Please reproduce every one of the following rows word for word, keeping their order.

## [Information given]
• • • •
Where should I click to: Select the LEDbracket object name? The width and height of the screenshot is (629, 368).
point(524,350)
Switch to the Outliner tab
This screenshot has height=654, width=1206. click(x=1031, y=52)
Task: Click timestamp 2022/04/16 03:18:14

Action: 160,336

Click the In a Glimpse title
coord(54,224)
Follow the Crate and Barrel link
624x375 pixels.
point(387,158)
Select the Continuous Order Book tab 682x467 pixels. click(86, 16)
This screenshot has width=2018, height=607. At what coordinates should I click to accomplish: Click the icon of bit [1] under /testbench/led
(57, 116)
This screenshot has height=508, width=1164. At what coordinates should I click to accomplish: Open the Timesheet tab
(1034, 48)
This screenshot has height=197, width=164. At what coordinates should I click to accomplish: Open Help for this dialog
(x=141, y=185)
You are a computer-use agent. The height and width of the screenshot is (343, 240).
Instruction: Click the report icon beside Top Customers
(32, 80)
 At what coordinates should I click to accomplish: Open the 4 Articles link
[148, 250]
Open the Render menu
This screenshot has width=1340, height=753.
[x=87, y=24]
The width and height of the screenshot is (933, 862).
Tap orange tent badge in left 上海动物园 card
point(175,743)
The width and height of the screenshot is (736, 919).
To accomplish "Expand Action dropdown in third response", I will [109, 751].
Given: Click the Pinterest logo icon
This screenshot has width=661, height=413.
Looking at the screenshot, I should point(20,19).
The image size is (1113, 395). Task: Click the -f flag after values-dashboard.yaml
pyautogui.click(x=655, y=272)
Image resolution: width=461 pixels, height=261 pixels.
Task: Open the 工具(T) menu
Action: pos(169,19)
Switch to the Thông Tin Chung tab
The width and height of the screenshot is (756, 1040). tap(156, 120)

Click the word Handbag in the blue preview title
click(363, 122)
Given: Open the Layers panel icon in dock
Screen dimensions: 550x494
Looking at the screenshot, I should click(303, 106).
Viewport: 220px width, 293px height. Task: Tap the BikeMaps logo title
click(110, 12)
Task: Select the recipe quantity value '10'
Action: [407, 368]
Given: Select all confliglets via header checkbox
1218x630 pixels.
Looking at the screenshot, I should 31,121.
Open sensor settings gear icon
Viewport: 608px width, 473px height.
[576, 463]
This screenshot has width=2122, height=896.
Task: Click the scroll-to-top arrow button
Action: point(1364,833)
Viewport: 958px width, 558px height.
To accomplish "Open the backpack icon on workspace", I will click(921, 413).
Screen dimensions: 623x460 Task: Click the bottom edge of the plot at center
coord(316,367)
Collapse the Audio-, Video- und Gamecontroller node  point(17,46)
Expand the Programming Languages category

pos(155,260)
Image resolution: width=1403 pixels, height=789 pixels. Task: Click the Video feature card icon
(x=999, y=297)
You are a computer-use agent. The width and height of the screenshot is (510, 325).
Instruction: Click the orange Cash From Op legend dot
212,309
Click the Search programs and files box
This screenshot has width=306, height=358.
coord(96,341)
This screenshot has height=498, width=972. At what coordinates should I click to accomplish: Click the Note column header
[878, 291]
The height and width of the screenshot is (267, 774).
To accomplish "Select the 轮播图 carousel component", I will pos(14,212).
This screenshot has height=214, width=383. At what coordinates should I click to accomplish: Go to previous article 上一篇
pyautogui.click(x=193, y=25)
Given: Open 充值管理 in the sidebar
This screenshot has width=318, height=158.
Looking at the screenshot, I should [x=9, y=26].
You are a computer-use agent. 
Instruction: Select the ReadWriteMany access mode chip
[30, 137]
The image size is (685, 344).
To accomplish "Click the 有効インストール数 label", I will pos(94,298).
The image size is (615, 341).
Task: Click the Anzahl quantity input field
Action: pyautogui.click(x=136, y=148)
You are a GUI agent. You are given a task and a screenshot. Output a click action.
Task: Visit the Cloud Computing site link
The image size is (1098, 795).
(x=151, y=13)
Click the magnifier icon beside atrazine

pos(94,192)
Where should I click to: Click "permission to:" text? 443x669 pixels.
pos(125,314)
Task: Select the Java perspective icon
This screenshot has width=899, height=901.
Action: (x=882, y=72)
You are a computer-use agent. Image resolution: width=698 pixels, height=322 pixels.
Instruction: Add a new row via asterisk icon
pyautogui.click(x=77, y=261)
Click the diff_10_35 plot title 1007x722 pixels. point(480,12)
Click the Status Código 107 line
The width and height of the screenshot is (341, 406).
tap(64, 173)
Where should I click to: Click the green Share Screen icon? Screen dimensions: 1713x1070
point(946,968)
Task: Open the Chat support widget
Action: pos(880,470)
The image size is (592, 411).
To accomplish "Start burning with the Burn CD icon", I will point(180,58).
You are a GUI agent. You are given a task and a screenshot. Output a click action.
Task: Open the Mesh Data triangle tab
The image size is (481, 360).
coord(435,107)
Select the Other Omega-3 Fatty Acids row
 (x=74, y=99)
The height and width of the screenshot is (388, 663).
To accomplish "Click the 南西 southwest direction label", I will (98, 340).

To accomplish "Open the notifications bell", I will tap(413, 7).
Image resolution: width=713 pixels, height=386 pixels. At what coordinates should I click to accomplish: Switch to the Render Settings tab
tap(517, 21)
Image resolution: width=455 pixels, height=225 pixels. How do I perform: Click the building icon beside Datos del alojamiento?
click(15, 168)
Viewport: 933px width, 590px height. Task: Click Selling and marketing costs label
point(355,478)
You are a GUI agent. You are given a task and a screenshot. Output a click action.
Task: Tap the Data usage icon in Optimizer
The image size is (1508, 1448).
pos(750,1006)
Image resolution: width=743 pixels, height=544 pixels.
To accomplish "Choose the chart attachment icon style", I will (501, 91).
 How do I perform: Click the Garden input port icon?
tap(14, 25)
• • • •
## [The completed task]
Where should I click to: Select the LEDbracket object name? The width and height of the screenshot is (629, 368).
point(524,350)
Switch to the Outliner tab
This screenshot has height=654, width=1206. click(x=1031, y=52)
Task: Click timestamp 2022/04/16 03:18:14

Action: 160,336

Click the In a Glimpse title
coord(54,224)
Follow the Crate and Barrel link
624x375 pixels.
point(387,158)
Select the Continuous Order Book tab 682x467 pixels. click(86, 16)
This screenshot has width=2018, height=607. At what coordinates should I click to accomplish: Click the icon of bit [1] under /testbench/led
(57, 116)
This screenshot has height=508, width=1164. At what coordinates should I click to accomplish: Open the Timesheet tab
(1034, 48)
This screenshot has height=197, width=164. At what coordinates should I click to accomplish: Open Help for this dialog
(x=141, y=185)
You are a computer-use agent. The height and width of the screenshot is (343, 240).
Instruction: Click the report icon beside Top Customers
(32, 80)
 At what coordinates should I click to accomplish: Open the 4 Articles link
[148, 250]
Open the Render menu
This screenshot has width=1340, height=753.
[x=87, y=24]
The width and height of the screenshot is (933, 862).
Tap orange tent badge in left 上海动物园 card
point(175,743)
The width and height of the screenshot is (736, 919).
To accomplish "Expand Action dropdown in third response", I will [109, 751].
Given: Click the Pinterest logo icon
This screenshot has width=661, height=413.
Looking at the screenshot, I should point(20,19).
The image size is (1113, 395). Task: Click the -f flag after values-dashboard.yaml
pyautogui.click(x=655, y=272)
Image resolution: width=461 pixels, height=261 pixels.
Task: Open the 工具(T) menu
Action: pos(169,19)
Switch to the Thông Tin Chung tab
The width and height of the screenshot is (756, 1040). tap(156, 120)

Click the word Handbag in the blue preview title
click(363, 122)
Given: Open the Layers panel icon in dock
Screen dimensions: 550x494
Looking at the screenshot, I should click(303, 106).
Viewport: 220px width, 293px height. Task: Tap the BikeMaps logo title
click(110, 12)
Task: Select the recipe quantity value '10'
Action: [407, 368]
Given: Select all confliglets via header checkbox
1218x630 pixels.
Looking at the screenshot, I should 31,121.
Open sensor settings gear icon
Viewport: 608px width, 473px height.
[576, 463]
This screenshot has width=2122, height=896.
Task: Click the scroll-to-top arrow button
Action: point(1364,833)
Viewport: 958px width, 558px height.
To accomplish "Open the backpack icon on workspace", I will click(921, 413).
Screen dimensions: 623x460 Task: Click the bottom edge of the plot at center
coord(316,367)
Collapse the Audio-, Video- und Gamecontroller node  point(17,46)
Expand the Programming Languages category

pos(155,260)
Image resolution: width=1403 pixels, height=789 pixels. Task: Click the Video feature card icon
(x=999, y=297)
You are a computer-use agent. The width and height of the screenshot is (510, 325).
Instruction: Click the orange Cash From Op legend dot
212,309
Click the Search programs and files box
This screenshot has width=306, height=358.
coord(96,341)
This screenshot has height=498, width=972. At what coordinates should I click to accomplish: Click the Note column header
[878, 291]
The height and width of the screenshot is (267, 774).
To accomplish "Select the 轮播图 carousel component", I will pos(14,212).
This screenshot has height=214, width=383. At what coordinates should I click to accomplish: Go to previous article 上一篇
pyautogui.click(x=193, y=25)
Given: Open 充值管理 in the sidebar
This screenshot has width=318, height=158.
Looking at the screenshot, I should [x=9, y=26].
You are a computer-use agent. 
Instruction: Select the ReadWriteMany access mode chip
[30, 137]
The image size is (685, 344).
To accomplish "Click the 有効インストール数 label", I will pos(94,298).
The image size is (615, 341).
Task: Click the Anzahl quantity input field
Action: pyautogui.click(x=136, y=148)
You are a GUI agent. You are given a task and a screenshot. Output a click action.
Task: Visit the Cloud Computing site link
The image size is (1098, 795).
(x=151, y=13)
Click the magnifier icon beside atrazine

pos(94,192)
Where should I click to: Click "permission to:" text? 443x669 pixels.
pos(125,314)
Task: Select the Java perspective icon
This screenshot has width=899, height=901.
Action: (x=882, y=72)
You are a computer-use agent. Image resolution: width=698 pixels, height=322 pixels.
Instruction: Add a new row via asterisk icon
pyautogui.click(x=77, y=261)
Click the diff_10_35 plot title 1007x722 pixels. point(480,12)
Click the Status Código 107 line
The width and height of the screenshot is (341, 406).
tap(64, 173)
Where should I click to: Click the green Share Screen icon? Screen dimensions: 1713x1070
point(946,968)
Task: Open the Chat support widget
Action: pos(880,470)
The image size is (592, 411).
To accomplish "Start burning with the Burn CD icon", I will point(180,58).
You are a GUI agent. You are given a task and a screenshot. Output a click action.
Task: Open the Mesh Data triangle tab
The image size is (481, 360).
coord(435,107)
Select the Other Omega-3 Fatty Acids row
 (x=74, y=99)
The height and width of the screenshot is (388, 663).
To accomplish "Click the 南西 southwest direction label", I will (98, 340).

To accomplish "Open the notifications bell", I will tap(413, 7).
Image resolution: width=713 pixels, height=386 pixels. At what coordinates should I click to accomplish: Switch to the Render Settings tab
tap(517, 21)
Image resolution: width=455 pixels, height=225 pixels. How do I perform: Click the building icon beside Datos del alojamiento?
click(15, 168)
Viewport: 933px width, 590px height. Task: Click Selling and marketing costs label
point(355,478)
You are a GUI agent. You are given a task and a screenshot. Output a click action.
Task: Tap the Data usage icon in Optimizer
The image size is (1508, 1448).
pos(750,1006)
Image resolution: width=743 pixels, height=544 pixels.
To accomplish "Choose the chart attachment icon style", I will (501, 91).
 How do I perform: Click the Garden input port icon?
tap(14, 25)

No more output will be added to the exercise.